### Data section
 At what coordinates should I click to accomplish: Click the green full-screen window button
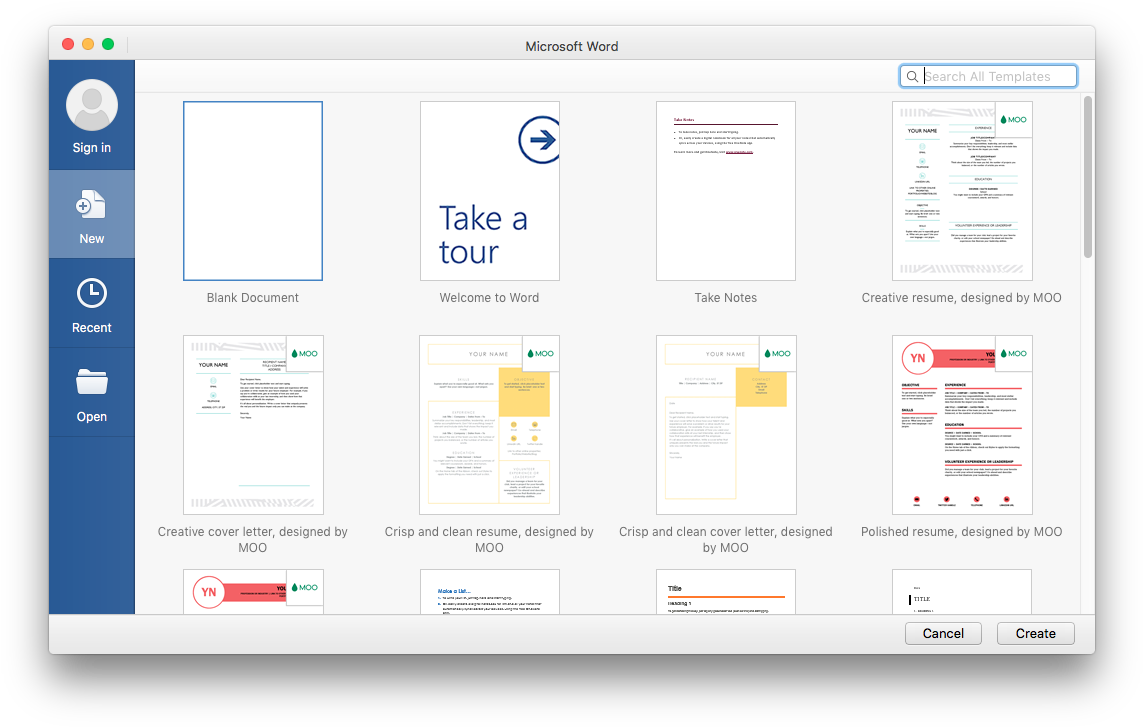click(x=108, y=45)
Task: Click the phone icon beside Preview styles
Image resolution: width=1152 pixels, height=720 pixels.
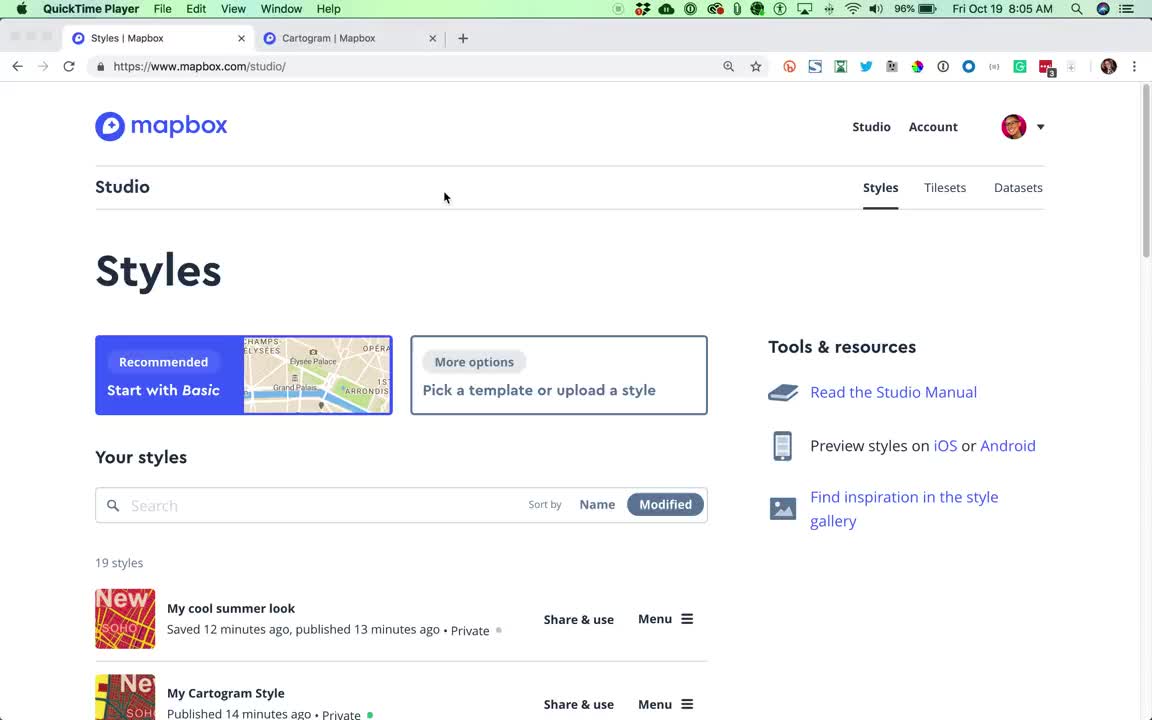Action: 783,446
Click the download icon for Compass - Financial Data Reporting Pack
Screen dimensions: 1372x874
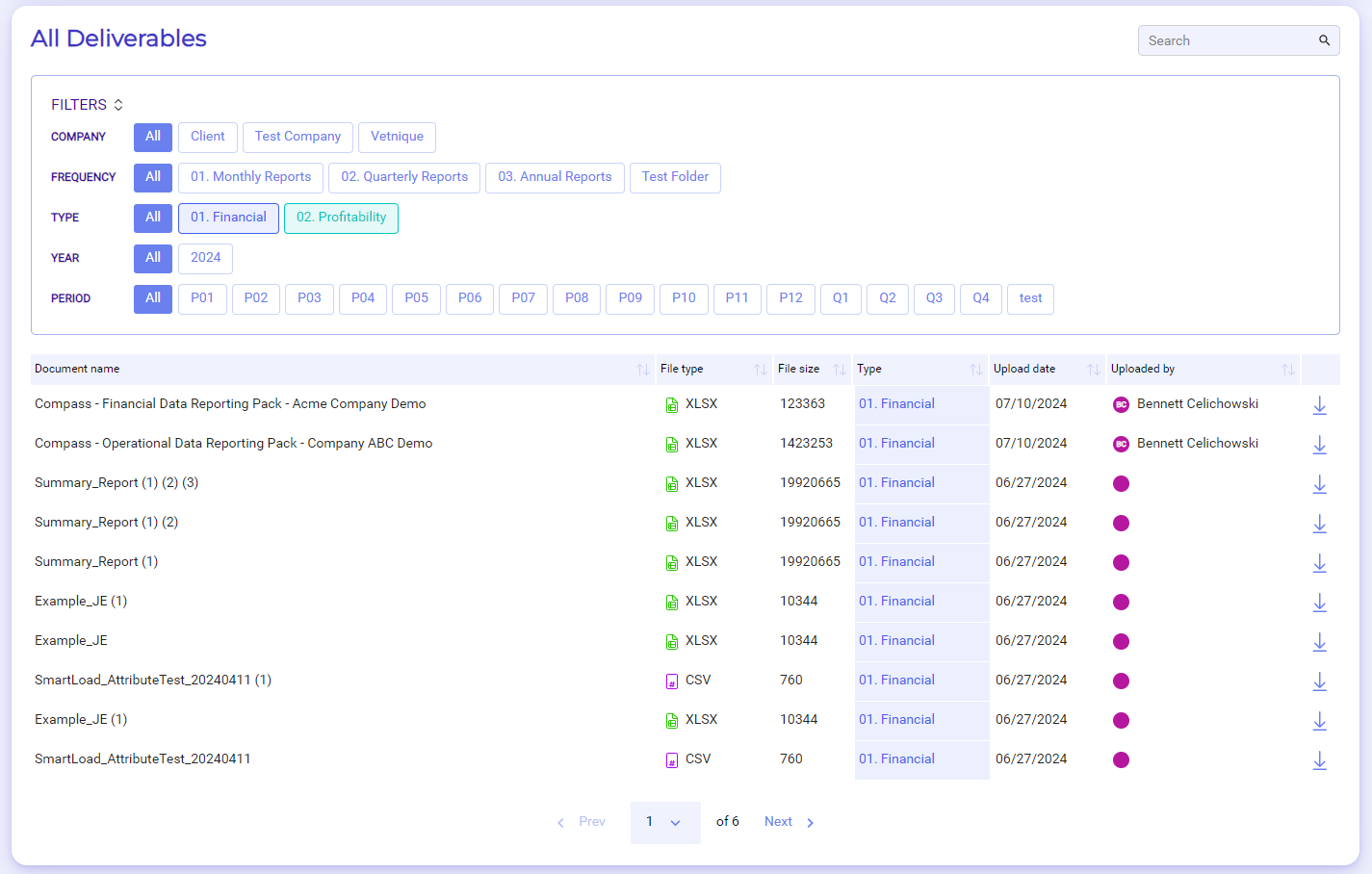[x=1319, y=405]
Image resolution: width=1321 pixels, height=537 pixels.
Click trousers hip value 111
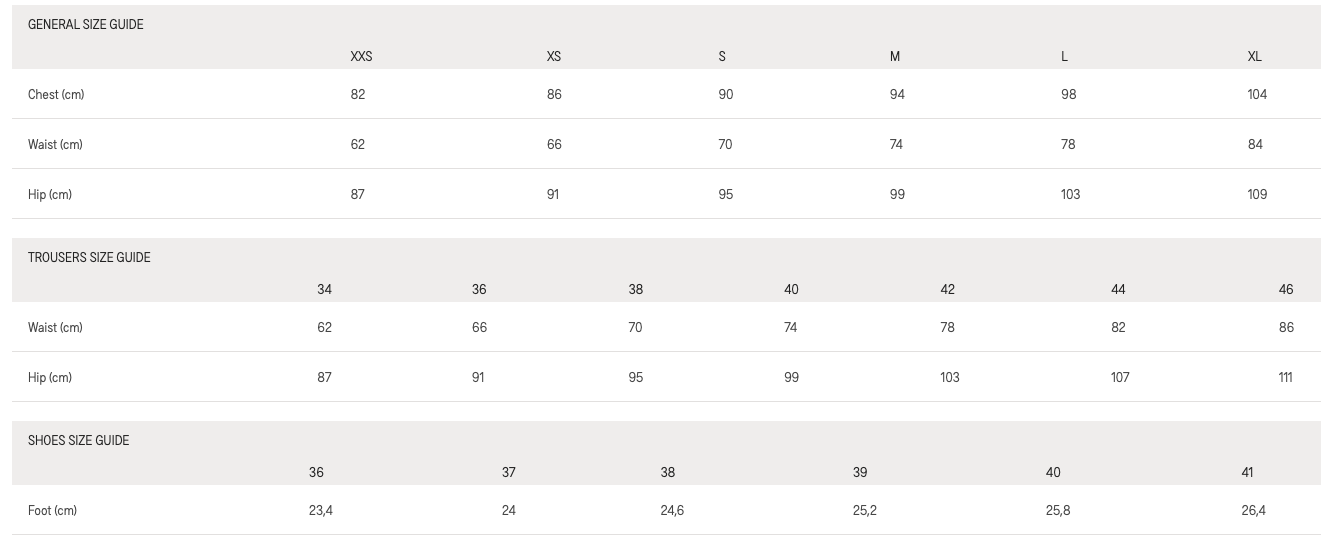1285,377
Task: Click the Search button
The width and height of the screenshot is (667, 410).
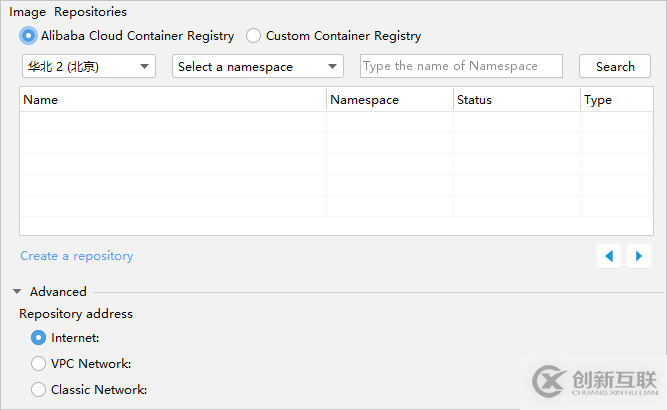Action: [615, 66]
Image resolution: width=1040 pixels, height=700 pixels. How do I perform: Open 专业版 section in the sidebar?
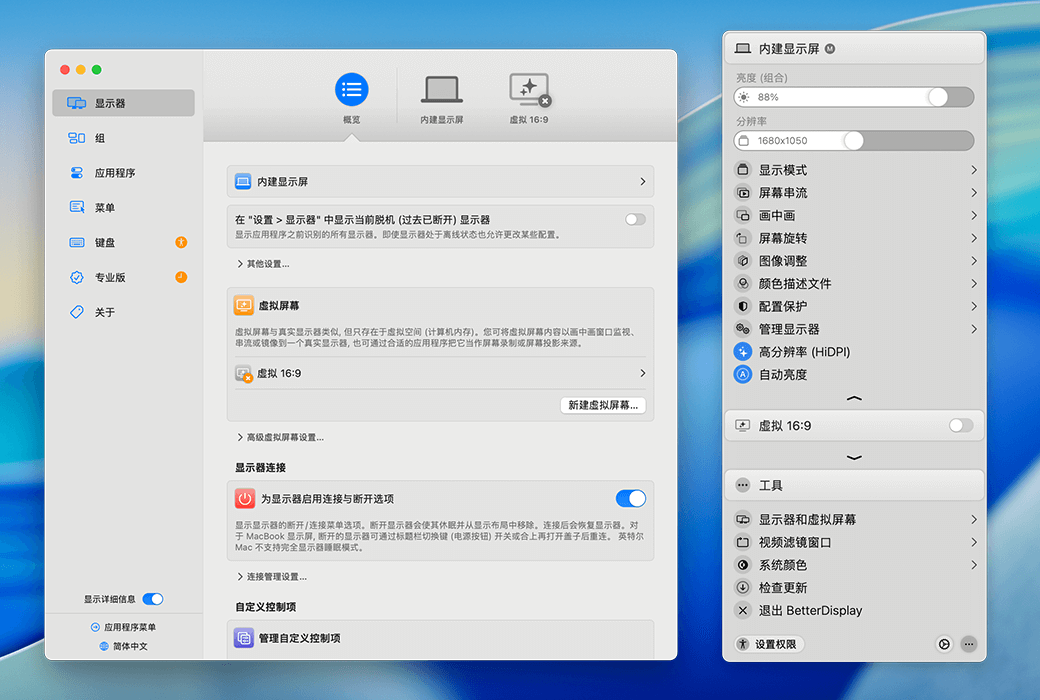(110, 276)
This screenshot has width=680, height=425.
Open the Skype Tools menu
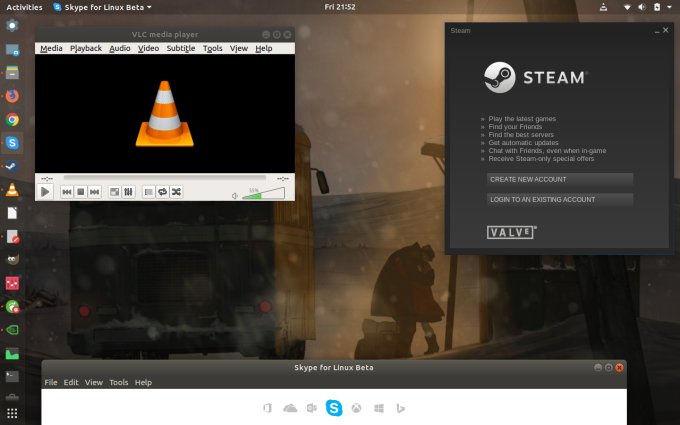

### What you have to do
Give back every record above word for word, dropping pictures.

### Written answer
 At what coordinates should I click to accomplish: Click the green full-screen window button
click(x=108, y=45)
Task: Click the phone icon beside Preview styles
Image resolution: width=1152 pixels, height=720 pixels.
Action: 783,446
Click the download icon for Compass - Financial Data Reporting Pack
Screen dimensions: 1372x874
[x=1319, y=405]
Image resolution: width=1321 pixels, height=537 pixels.
Click trousers hip value 111
1285,377
Task: Click the Search button
The width and height of the screenshot is (667, 410).
Action: [615, 66]
Image resolution: width=1040 pixels, height=700 pixels. How do I perform: Open 专业版 section in the sidebar?
(110, 276)
This screenshot has width=680, height=425.
Open the Skype Tools menu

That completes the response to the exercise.